SUPPLIED MATERIAL.
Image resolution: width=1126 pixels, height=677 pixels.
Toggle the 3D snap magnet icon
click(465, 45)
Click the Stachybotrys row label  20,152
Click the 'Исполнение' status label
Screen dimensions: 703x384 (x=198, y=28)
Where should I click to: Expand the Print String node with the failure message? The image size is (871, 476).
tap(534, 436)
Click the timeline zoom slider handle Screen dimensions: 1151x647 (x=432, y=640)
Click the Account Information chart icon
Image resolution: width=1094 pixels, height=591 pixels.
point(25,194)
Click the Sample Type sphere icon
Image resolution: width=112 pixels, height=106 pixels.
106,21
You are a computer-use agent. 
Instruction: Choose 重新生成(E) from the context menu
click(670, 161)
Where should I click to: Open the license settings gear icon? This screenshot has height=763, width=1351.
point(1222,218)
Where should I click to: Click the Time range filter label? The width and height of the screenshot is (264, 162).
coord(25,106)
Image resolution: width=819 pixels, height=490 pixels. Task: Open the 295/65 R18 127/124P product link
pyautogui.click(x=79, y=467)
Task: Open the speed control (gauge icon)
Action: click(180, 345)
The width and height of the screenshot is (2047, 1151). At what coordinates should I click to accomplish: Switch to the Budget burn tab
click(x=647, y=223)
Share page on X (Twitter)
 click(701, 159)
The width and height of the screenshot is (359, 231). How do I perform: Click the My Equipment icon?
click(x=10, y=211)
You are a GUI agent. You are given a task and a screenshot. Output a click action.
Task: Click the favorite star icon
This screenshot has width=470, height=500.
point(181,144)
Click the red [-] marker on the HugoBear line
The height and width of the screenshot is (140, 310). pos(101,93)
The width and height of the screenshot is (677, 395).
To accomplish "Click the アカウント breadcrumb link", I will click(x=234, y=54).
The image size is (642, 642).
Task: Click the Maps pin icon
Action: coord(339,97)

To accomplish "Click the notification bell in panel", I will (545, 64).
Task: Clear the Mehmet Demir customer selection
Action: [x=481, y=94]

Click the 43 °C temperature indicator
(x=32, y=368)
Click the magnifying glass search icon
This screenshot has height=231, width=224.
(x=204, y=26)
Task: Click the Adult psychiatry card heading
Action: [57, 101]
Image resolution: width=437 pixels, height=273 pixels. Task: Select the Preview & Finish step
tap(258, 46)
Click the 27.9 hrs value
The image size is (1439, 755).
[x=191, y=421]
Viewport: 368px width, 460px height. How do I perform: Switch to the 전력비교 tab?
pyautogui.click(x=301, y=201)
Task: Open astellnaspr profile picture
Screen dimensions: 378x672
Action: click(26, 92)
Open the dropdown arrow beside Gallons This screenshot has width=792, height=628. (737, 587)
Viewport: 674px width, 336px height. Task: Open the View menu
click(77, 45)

EXERCISE DIRECTIONS. List every line of the items above that contains the string "screenshot", matching its case exactly.

COMPLETED EXERCISE.
Where should I click to: Open the license settings gear icon? This screenshot has height=763, width=1351.
Where should I click to: Click the Time range filter label? The width and height of the screenshot is (264, 162).
The width and height of the screenshot is (2047, 1151). At what coordinates should I click to accomplish: Switch to the Budget burn tab
The width and height of the screenshot is (359, 231). How do I perform: Click the My Equipment icon?
You are a GUI agent. You are given a task and a screenshot. Output a click action.
This screenshot has width=470, height=500.
The height and width of the screenshot is (140, 310). pos(101,93)
The width and height of the screenshot is (677, 395).
This screenshot has height=231, width=224.
Open the dropdown arrow beside Gallons This screenshot has width=792, height=628. (737, 587)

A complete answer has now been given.